Regulations and Taxation of e commerce transactions

How E-Commerce transactions are regulated ??

E-Commerce transactions have now reduced the distance between the consumers and the producer of the products. This will now eradicate the intermediaries in between the producer and the consumers in the market who were charging great amount as commission or any other intermediary fees. Due to the digitization of the businesses, the government would be facing great difficulty in forming the taxation rules. The taxation rules to be formed by the government in case of e-commerce has to be verified thoroughly as it should not negatively affect the producer or the consumers. All the e-commerce transactions are governed by the Indian Contract Act, 1872 along with the Information Technology Act, 2000. The Indian Contract Act, 1872 validates that there exists a valid contract between the parties which should be adult and not under the age of 18, having the lawful consideration as a part of transaction and also required free consent among themselves. While Information Technology Act, 2000 provides the validity of the e-contracts. The main reason why the traditional businessmen are transferring to the E-commerce businesses is that there is no physical boundary restriction on the online transactions.
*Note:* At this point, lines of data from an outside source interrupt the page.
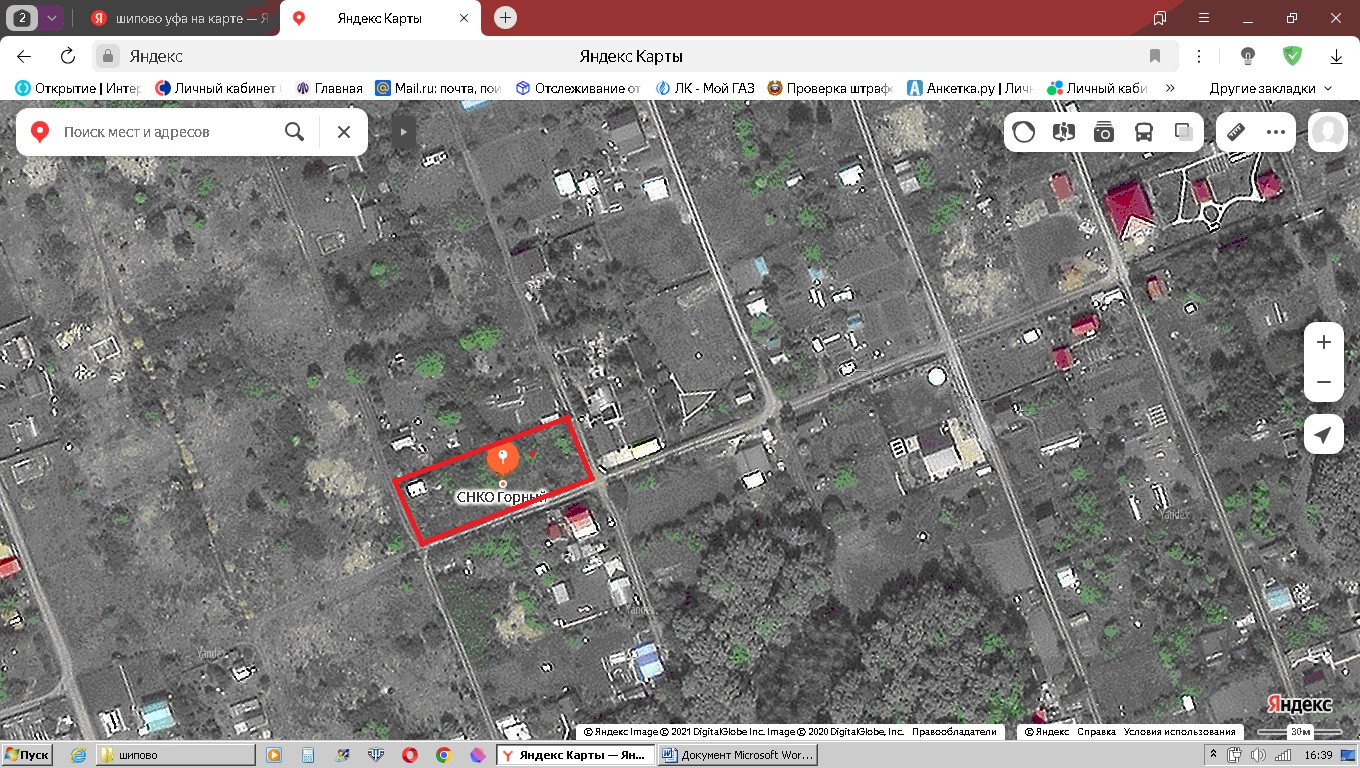The height and width of the screenshot is (768, 1360).
Task: Select the ruler distance measuring tool
Action: pyautogui.click(x=1236, y=132)
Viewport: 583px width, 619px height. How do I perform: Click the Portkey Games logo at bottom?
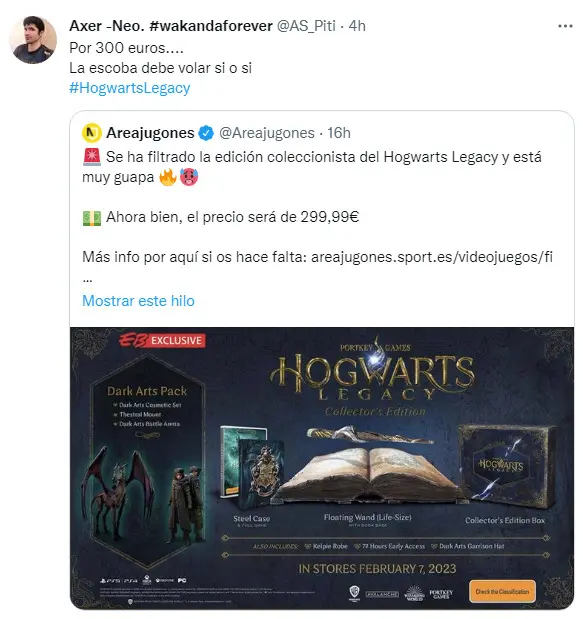click(x=441, y=594)
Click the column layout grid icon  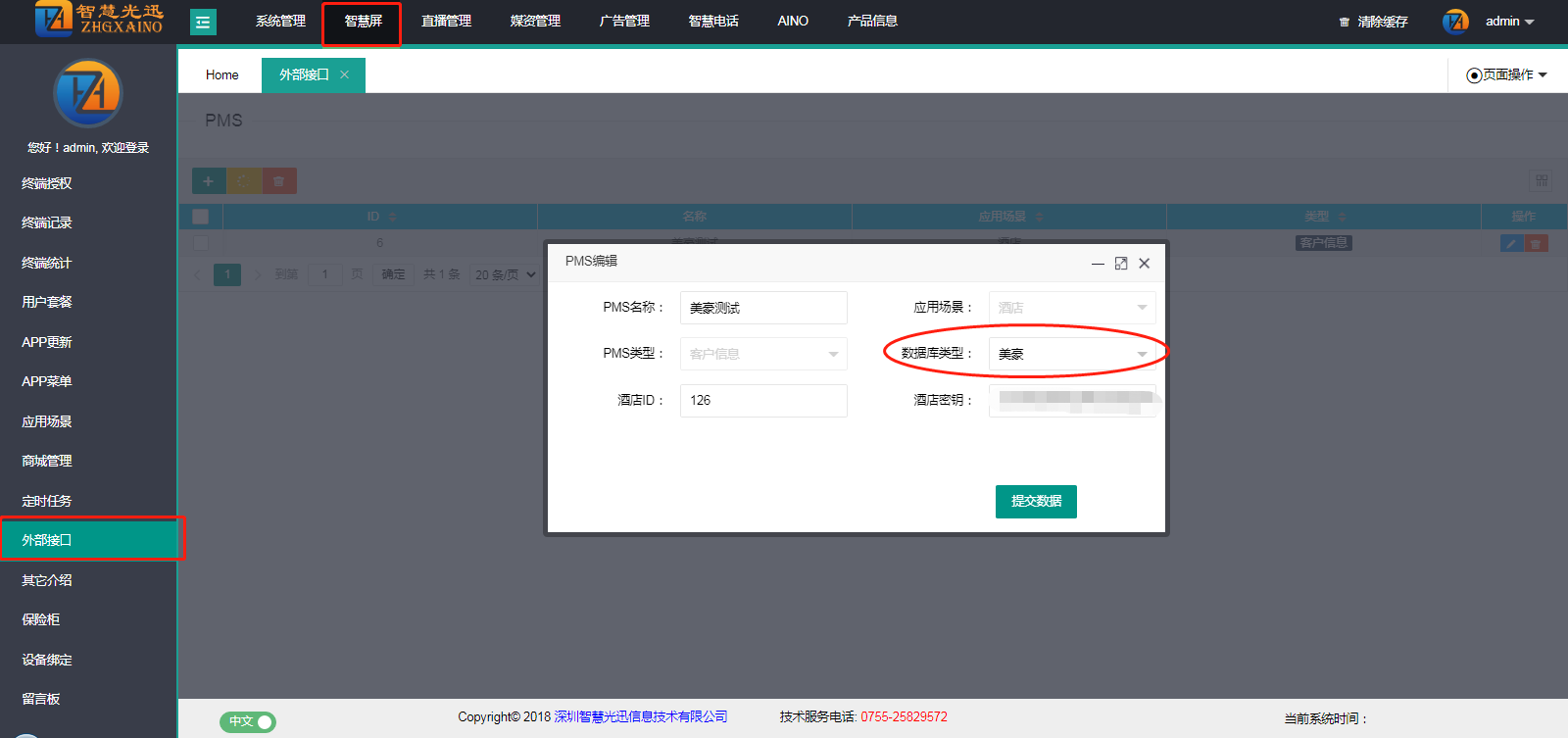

There may be other reasons also such as no physical maintenance of the stock as the stock can be bought and sold when the consumer orders online.

Issues in Taxation of E-Commerce transaction in India

There are many issues in taxing of the e-commerce transactions by the government as every thing is happening online and nothing is constant or static where it can be taxed equally. I have discussed some of them here:

  1. Absence of Permanent Establishment: As there is no business in physical terms, there would be issue in defining the place of business as to where the business should be taxed. As in the case of traditional businesses, there were tangible assets which can identify the place of business, but as in case of virtual business, there would be no tangible assets for the existence of the business.
  2. No Boundary limits: As in the virtual kind of business, there would be no boundary limits as in kind that from which state it should sell goods or purchase as the buyer may be from any country or state to order that product. As of now, the customs department are facing difficulty to stop the smuggling of goods, this would be another liability on the customs department.
  3. No Jurisdiction Constraint: There is no particular jurisdiction, especially for e-commerce transactions, for which in the case of future disputes, complaints can be lodged. As the transaction happens through any part of the globe, it will be crucial to decide about its judicial jurisdiction.